Title: Adult tongue rhabdomyosarcoma: A rare case report and review of diagnostic and therapeutic challenges
Abstract:
Rhabdomyosarcoma (RMS) is a malignant mesenchymal neoplasm characterized by skeletal muscle differentiation and is predominantly a paediatric malignancy. It represents the most common soft-tissue sarcoma in children; however, its occurrence in adults is rare and often associated with a poorer prognosis. Within the head and neck region, RMS commonly arises in the orbit, nasopharynx, or paranasal sinuses. Primary involvement of the tongue in adults is exceedingly uncommon, creating diagnostic and therapeutic challenges for clinicians in oral and maxillofacial surgery. This report describes a rare case of rhabdomyosarcoma of the tongue in and discusses the clinical, radiological, histopathological, and management considerations relevant to this unusual presentation. A 35-year-old female presented with a firm asymptomatic slow growing mass on the anterior tip of the tongue. Clinical examination revealed a 20mmx10mm distinct palpable lesion on the midline of the tongue, with slightly erythematous overlying mucosa. Initial differential diagnoses included benign muscular tumours, granular cell tumour, minor salivary gland neoplasm, and soft tissue sarcoma. Magnetic resonance imaging demonstrated a well-defined soft-tissue lesion indicative of a minor salivary gland tumour without obvious nodal involvement.

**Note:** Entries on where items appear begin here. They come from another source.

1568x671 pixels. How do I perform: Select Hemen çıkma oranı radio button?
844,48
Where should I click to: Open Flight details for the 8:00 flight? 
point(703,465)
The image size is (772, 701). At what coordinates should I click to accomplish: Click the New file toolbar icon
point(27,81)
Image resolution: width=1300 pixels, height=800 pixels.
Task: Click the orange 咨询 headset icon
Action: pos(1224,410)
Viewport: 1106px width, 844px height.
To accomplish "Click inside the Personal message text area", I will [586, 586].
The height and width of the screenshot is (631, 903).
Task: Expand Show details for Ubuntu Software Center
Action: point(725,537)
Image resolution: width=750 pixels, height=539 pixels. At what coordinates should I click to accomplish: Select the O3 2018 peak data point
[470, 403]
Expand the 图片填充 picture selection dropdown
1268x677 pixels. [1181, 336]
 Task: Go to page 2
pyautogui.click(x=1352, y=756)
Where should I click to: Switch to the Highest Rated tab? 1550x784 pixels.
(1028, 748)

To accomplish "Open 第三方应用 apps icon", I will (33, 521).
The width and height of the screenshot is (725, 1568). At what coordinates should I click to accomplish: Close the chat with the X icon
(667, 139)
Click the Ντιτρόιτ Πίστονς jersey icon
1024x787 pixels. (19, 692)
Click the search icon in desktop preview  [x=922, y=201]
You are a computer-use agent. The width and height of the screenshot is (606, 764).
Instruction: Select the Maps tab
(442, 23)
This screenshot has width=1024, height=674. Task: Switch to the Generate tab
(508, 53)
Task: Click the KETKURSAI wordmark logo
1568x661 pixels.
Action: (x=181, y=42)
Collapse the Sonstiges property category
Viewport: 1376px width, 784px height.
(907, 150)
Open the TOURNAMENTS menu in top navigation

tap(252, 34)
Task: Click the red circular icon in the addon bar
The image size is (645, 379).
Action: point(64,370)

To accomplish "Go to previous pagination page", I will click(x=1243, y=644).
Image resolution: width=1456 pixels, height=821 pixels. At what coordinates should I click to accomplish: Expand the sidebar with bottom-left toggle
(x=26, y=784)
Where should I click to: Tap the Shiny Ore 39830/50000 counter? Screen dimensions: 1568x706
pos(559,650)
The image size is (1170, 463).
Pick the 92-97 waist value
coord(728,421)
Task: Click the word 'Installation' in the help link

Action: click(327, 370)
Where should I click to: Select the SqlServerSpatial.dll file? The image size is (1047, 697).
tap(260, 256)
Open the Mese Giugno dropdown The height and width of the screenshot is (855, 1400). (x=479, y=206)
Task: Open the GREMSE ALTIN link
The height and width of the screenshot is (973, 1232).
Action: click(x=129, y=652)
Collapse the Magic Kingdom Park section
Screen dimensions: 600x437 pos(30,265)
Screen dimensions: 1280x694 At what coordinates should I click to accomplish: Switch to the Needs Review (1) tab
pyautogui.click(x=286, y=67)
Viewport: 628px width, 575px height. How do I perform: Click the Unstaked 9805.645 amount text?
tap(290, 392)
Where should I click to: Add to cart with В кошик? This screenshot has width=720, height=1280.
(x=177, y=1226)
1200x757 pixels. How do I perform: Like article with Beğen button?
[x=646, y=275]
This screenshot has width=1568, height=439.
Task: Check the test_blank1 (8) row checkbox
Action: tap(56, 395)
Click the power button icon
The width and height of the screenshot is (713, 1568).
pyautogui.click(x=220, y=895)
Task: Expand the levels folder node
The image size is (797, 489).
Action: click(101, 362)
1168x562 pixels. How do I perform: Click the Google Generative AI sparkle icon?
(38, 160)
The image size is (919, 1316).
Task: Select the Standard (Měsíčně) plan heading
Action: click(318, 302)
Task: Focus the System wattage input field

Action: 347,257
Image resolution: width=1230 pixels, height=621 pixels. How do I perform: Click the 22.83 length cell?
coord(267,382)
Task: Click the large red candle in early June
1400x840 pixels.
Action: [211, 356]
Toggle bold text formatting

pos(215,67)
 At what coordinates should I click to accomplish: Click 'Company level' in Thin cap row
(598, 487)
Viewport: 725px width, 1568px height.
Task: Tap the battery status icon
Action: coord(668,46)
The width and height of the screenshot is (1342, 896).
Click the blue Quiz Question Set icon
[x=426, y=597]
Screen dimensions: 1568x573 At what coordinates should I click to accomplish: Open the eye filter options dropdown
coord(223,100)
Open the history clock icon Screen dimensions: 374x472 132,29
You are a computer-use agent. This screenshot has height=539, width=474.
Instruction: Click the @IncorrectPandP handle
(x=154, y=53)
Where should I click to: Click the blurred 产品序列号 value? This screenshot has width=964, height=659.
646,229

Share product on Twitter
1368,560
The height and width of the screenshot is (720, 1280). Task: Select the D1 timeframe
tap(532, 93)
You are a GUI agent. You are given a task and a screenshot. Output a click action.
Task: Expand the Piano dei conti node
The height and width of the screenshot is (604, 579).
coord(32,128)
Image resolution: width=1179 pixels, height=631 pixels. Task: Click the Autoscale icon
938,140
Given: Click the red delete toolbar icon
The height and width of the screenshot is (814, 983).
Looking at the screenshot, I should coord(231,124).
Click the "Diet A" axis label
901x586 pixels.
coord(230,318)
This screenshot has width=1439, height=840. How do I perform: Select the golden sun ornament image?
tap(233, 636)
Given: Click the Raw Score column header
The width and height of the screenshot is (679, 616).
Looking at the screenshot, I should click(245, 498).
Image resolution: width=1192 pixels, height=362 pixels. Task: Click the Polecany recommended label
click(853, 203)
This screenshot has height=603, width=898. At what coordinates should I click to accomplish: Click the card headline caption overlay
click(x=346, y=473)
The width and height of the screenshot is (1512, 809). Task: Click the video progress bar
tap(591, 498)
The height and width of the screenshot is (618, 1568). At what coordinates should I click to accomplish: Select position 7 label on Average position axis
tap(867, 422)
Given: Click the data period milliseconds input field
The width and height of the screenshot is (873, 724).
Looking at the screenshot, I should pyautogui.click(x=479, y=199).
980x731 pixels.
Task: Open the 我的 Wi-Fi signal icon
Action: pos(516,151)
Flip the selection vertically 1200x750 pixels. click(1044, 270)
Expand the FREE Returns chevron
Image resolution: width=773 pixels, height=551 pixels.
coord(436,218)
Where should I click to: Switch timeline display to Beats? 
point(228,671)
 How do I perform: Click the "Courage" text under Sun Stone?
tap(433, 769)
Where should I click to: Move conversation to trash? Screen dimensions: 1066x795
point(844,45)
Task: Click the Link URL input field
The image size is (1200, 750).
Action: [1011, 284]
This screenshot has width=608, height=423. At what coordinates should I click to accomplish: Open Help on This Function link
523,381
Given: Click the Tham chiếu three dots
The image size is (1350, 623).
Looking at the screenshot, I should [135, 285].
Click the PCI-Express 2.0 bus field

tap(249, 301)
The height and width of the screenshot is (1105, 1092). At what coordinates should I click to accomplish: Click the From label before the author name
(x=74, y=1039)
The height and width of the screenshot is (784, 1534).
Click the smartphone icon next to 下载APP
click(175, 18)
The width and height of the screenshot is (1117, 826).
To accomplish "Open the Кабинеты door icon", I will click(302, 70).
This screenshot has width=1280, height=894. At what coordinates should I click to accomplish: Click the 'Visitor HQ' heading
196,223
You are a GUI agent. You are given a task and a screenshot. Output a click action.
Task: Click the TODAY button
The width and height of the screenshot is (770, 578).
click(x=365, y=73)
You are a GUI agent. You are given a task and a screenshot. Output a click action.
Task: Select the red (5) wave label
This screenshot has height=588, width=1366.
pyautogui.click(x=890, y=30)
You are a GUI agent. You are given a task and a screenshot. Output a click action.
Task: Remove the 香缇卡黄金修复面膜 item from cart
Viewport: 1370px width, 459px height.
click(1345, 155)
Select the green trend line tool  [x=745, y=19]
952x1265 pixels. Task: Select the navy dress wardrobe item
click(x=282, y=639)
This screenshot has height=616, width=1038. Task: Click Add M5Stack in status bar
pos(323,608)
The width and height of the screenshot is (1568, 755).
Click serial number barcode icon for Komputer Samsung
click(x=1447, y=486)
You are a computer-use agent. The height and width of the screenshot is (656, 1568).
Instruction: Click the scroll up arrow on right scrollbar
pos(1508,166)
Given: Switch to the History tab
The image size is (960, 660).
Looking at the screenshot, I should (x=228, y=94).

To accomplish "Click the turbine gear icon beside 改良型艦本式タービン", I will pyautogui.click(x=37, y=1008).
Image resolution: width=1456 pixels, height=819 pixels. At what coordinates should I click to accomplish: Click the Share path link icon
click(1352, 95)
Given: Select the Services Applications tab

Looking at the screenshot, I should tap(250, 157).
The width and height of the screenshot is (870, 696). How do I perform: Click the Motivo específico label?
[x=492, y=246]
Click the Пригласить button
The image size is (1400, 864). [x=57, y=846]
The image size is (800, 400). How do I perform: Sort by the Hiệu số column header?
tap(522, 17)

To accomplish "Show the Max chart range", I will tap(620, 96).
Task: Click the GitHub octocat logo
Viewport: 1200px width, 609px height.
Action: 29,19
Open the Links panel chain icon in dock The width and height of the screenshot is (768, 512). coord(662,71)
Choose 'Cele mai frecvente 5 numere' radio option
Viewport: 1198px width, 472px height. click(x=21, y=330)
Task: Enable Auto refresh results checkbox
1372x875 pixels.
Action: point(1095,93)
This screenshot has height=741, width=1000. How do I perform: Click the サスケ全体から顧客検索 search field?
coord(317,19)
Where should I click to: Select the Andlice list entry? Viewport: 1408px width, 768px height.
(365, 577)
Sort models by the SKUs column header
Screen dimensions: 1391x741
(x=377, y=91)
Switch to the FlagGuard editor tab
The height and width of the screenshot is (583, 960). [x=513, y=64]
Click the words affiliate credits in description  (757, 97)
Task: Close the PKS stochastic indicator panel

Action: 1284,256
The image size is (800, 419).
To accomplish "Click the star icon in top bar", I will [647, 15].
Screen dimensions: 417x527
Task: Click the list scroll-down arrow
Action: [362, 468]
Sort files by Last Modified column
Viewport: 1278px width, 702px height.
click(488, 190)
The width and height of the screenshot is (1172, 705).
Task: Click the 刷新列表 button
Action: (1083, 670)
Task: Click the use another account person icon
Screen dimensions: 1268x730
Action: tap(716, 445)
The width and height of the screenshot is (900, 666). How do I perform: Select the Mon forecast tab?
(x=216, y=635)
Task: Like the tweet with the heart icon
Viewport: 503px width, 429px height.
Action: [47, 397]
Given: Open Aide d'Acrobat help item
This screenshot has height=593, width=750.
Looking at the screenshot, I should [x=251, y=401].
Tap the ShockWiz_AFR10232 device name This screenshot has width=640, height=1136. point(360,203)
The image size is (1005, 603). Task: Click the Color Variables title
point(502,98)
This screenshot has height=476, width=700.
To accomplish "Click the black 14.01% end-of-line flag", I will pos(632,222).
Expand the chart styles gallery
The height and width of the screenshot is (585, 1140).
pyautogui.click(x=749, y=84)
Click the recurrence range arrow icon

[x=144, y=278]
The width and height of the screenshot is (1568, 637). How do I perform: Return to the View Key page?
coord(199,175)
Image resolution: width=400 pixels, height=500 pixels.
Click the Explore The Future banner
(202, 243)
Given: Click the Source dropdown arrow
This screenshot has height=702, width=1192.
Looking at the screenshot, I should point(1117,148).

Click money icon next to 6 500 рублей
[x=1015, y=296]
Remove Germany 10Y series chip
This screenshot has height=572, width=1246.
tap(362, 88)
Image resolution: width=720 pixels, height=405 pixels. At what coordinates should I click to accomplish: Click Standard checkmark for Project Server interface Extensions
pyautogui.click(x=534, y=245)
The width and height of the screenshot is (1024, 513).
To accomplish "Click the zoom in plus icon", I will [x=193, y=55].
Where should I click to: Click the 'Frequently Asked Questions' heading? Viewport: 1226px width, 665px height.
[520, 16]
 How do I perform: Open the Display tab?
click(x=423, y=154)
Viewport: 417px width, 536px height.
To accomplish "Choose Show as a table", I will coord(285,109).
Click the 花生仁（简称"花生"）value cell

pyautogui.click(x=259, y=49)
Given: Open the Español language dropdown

An excisional biopsy followed by histopathological analysis revealed a malignant indolent spindle-shaped Rhabdomyosarcoma with evidence of skeletal muscle differentiation. Immunohistochemical staining showed positivity for desmin, myogenin (sparse), and MyoD1 (extensive), confirming the diagnosis of rhabdomyosarcoma. Further staging investigations excluded distant metastasis. The patient was later referred to a different centre following a multidisciplinary discussion involving oral and maxillofacial surgery, oncology, and pathology teams.
Adult rhabdomyosarcoma of the tongue is extremely rare and may mimic more common benign or malignant oral lesions, leading to potential delays in diagnosis. Early biopsy of suspicious tongue lesions and the use of immunohistochemistry are essential for accurate diagnosis. Due to the rarity of this tumour in adults, optimal treatment strategies are not well standardized, but current evidence supports aggressive multimodal therapy combining surgery, chemotherapy, and radiotherapy to improve outcomes. This case highlights the importance of considering rhabdomyosarcoma in the differential diagnosis of unusual tongue masses in adults and underscores the need for early multidisciplinary management to optimize prognosis.